Benjamin Young: as the web is built now the browsing context has a lot of prior art and specs for how content is acquisitioned, used, secured, made safe
… whereas an alternate browsing context needs these - how it is acquisitioned, used, secured, made safe
… the web is not as contained a container as the webpub is. 104 asks the question - do we continue with the web model or define a new thing which our spec mentioned in passing - do we need a web publication context. It’s no small fete to establish this.

Ivan Herman: if we decide to go our own way with publication context, we will have to define loads of things which require loads of specifications in areas we may not be familiar, right?

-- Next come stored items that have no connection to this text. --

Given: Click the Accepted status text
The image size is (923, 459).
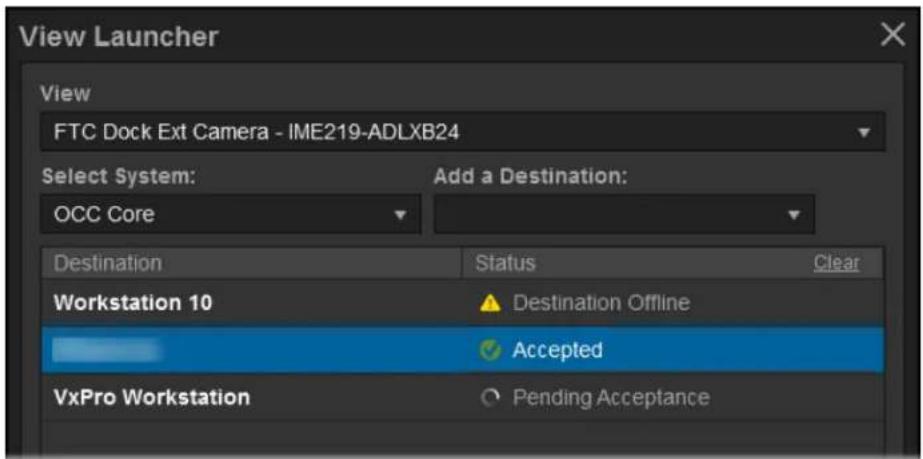Looking at the screenshot, I should coord(557,350).
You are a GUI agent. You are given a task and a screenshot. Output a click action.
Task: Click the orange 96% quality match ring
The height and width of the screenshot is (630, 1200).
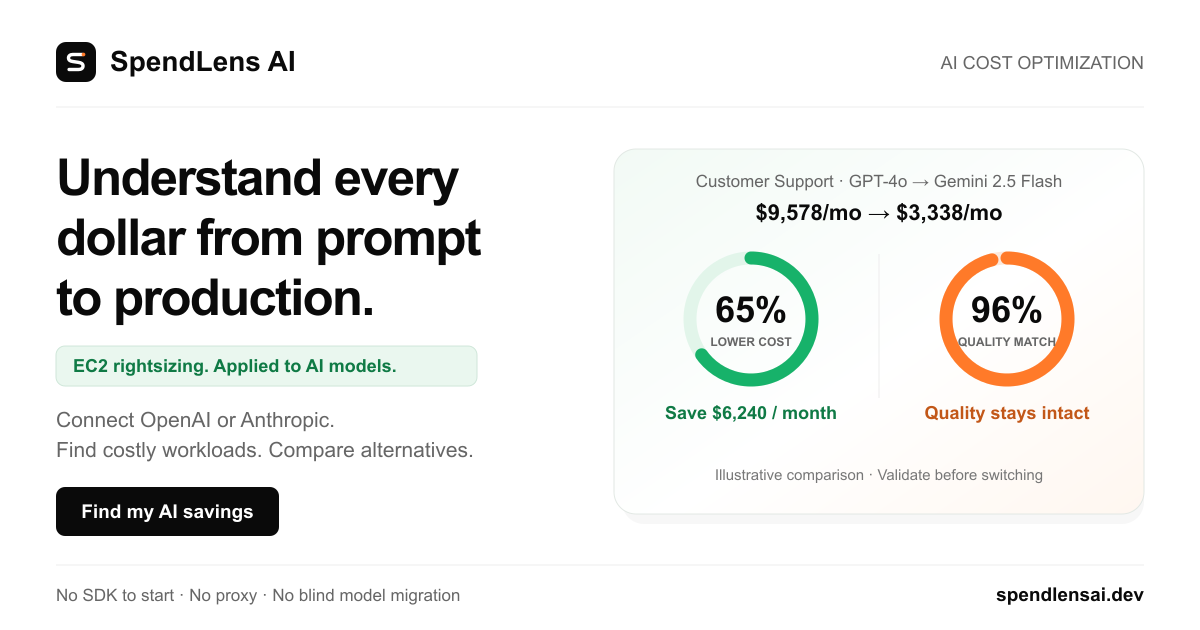[x=1007, y=319]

Benjamin Young: the only existing one is the add-on which does not cover the full range

Dave Cramer: there is language - a manifest is applied to a top level browsing context. A top level browsing context with a manifest applied to it is a top-level manifest.

Dave Cramer: “A manifest is applied to a top-level browsing context, meaning that the members of the manifest are affecting the presentation or behavior of a browsing context.”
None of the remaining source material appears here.